Иногда рассказывала мне о внучках. Чувствовалось, что, как и каждая бабушка, могла бы рассказать о них многое – как я понял, она даже записывает какие-то свои полушутливые-полусерьезные наблюдения за ними. Но каждый раз сдерживала себя, чтобы не впасть в распространенный и, в общем-то, вполне простительный грех чадолюбивой словоохотливости. Ей вообще присущ внимательный, как и на окружающих, взгляд на саму себя. Пригляд – за собой.
– Они очень разные, внучки. Всегда вместе, но удивительно разные. Ксанка – очень эмоциональная, доброжелательная, хохотушка. Очень отходчивая. Для нее все – очень хорошие. Любит маленьких детей, музыку, любит танцевать. Ксаночка, например, может рассуждать следующим образом: «Бабулечка, ты представляешь себе – мне уже десять лет, годы летят!» Или: «Бабуль, а у тебя были огорчения в жизни?» – «Были, да». – «А ты знаешь, у меня такой существенный недостаток! – буква «д» падает влево, вместо того, чтобы падать вправо»…
Говорят, что Ксенечка на меня похожа. И на Иринку, которая тоже, говорят, похожа на меня. Но одно у нее точно от Михаила Сергеевича – чувство юмора…

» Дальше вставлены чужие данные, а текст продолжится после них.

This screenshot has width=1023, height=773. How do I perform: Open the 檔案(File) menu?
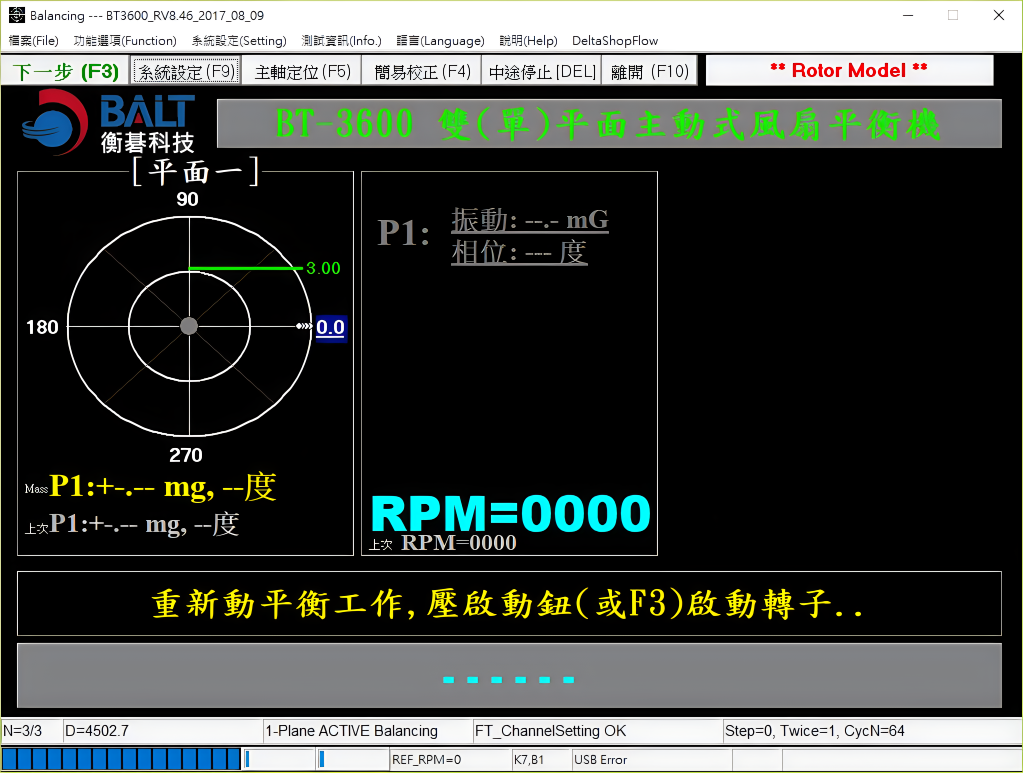coord(34,41)
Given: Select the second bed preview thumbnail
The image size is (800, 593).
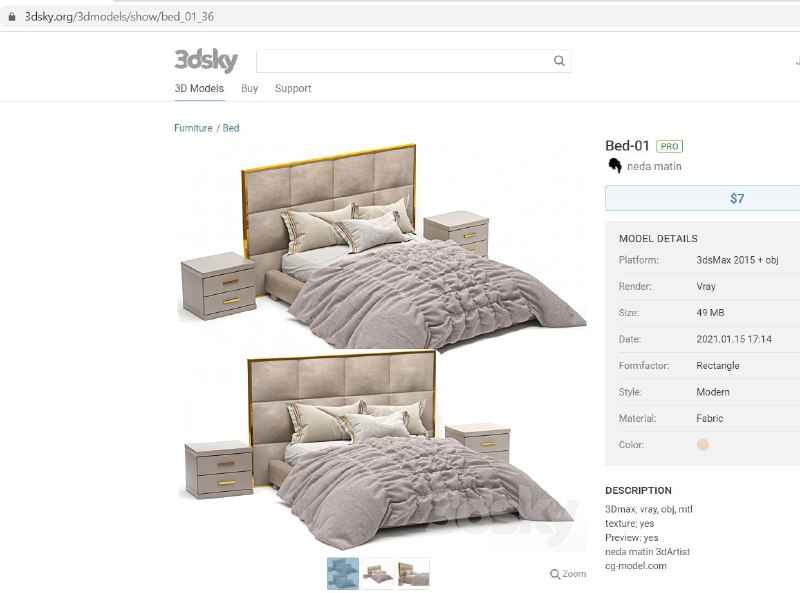Looking at the screenshot, I should pyautogui.click(x=378, y=574).
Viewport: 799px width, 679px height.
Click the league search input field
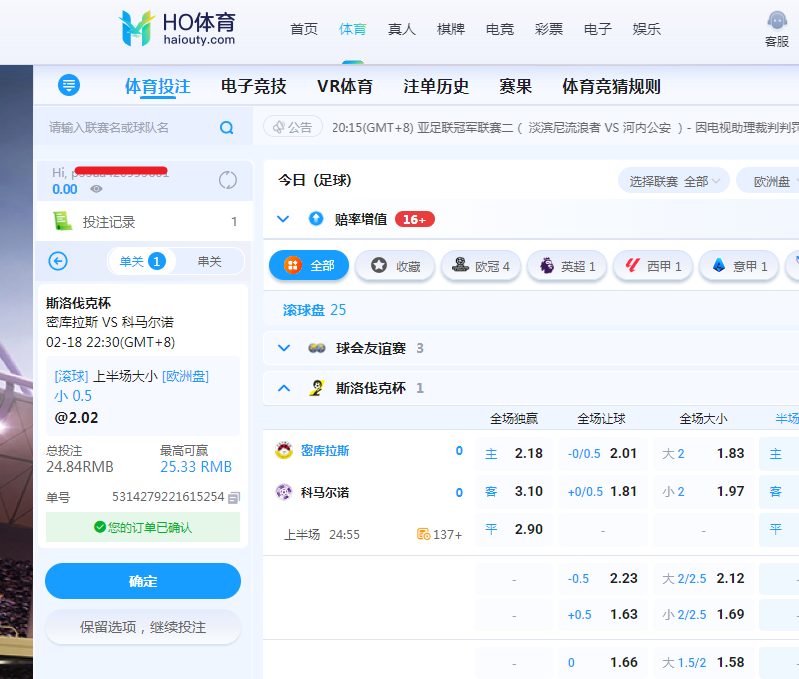click(130, 127)
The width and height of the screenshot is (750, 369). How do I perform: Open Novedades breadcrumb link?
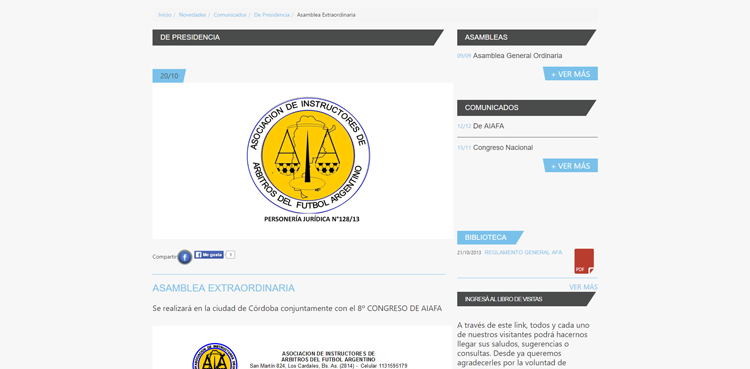(x=192, y=15)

Настёнка – маленькая и совершенно другая. Спокойная, уравновешенная. Твердый характер – с самого дня рождения. Всегда знает, что ей надо. Если хочет есть – будет есть, упрашивать не надо. Если не хочет – можете упрашивать, не упрашивать – не будет. Говорит о себе в третьем лице. Допустим, сядет на стул и скажет рассудительно: «Бабулечка, вот она устроилась, а? Неплохо, правда?» «Бабулечка, жить надо не спеша, правда?» «Конечно», – говорю. «Настенька, ты мой друг», – говорю. «Ну какой же я тебе друг? Я – подруга. Я же женщина». «Настёнка, ты мой цветочек». – «Бабулечка, у меня же две ножки, а у цветочка – одна. Как же я могу быть цветочком?» «Бабуля, дай печенье». – «Нет, Настенька, ты будешь толстая». – «Я и так толстая, какая уж разница!..»
Иногда же разговор о внучках возникает совершенно спонтанно – просто они сами напоминают о себе. Нет, не лично: ни ту ни другую я так ни разу и не видел, хотя иногда и слышал где-то в округе, в смежных пространствах частый-частый, резвый топоток и приглушенный стенами-дверями смех. Несомненные гуманоиды! – судя по этому сороконожному топотку и смеху – пробегали по официозному дому, оживляя и населяя его своими беззаботными голосами.

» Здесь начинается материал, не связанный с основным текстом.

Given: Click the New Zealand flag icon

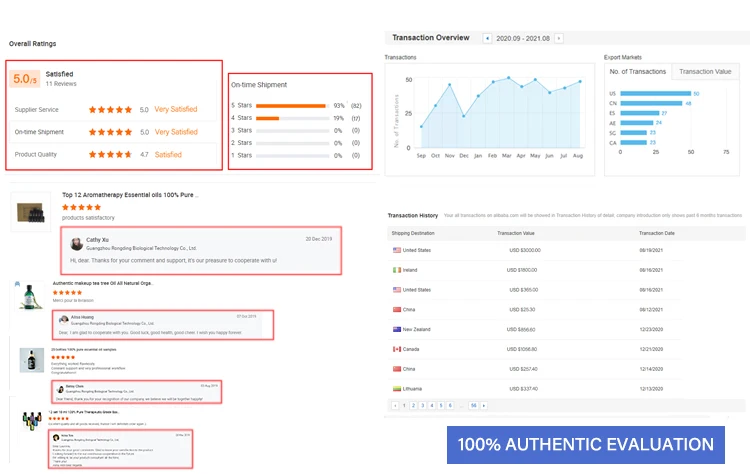Looking at the screenshot, I should pyautogui.click(x=397, y=329).
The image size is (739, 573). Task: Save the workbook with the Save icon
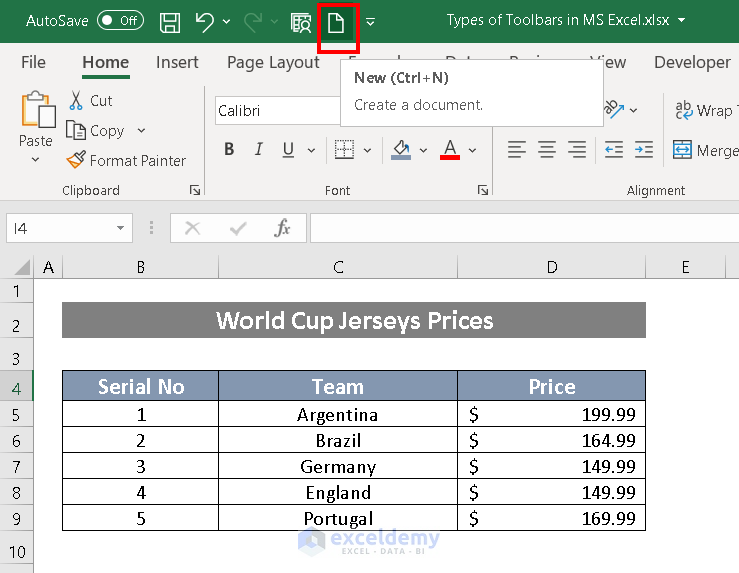pos(170,22)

В последний раз мы встречались, когда хозяйка только-только выходила из трудного, с температурой и кашлем, гриппа. На ней была длинная, до колен, с широкими проймами, толстая вязаная безрукавка. Под безрукавкой черная, с букетиками по косому полю, шелковая, а может, и не шелковая – я в этом не специалист – кофточка с длинными, строгими, зауженными на запястьях рукавами. По черному, беззвездному полю – скупые букеты.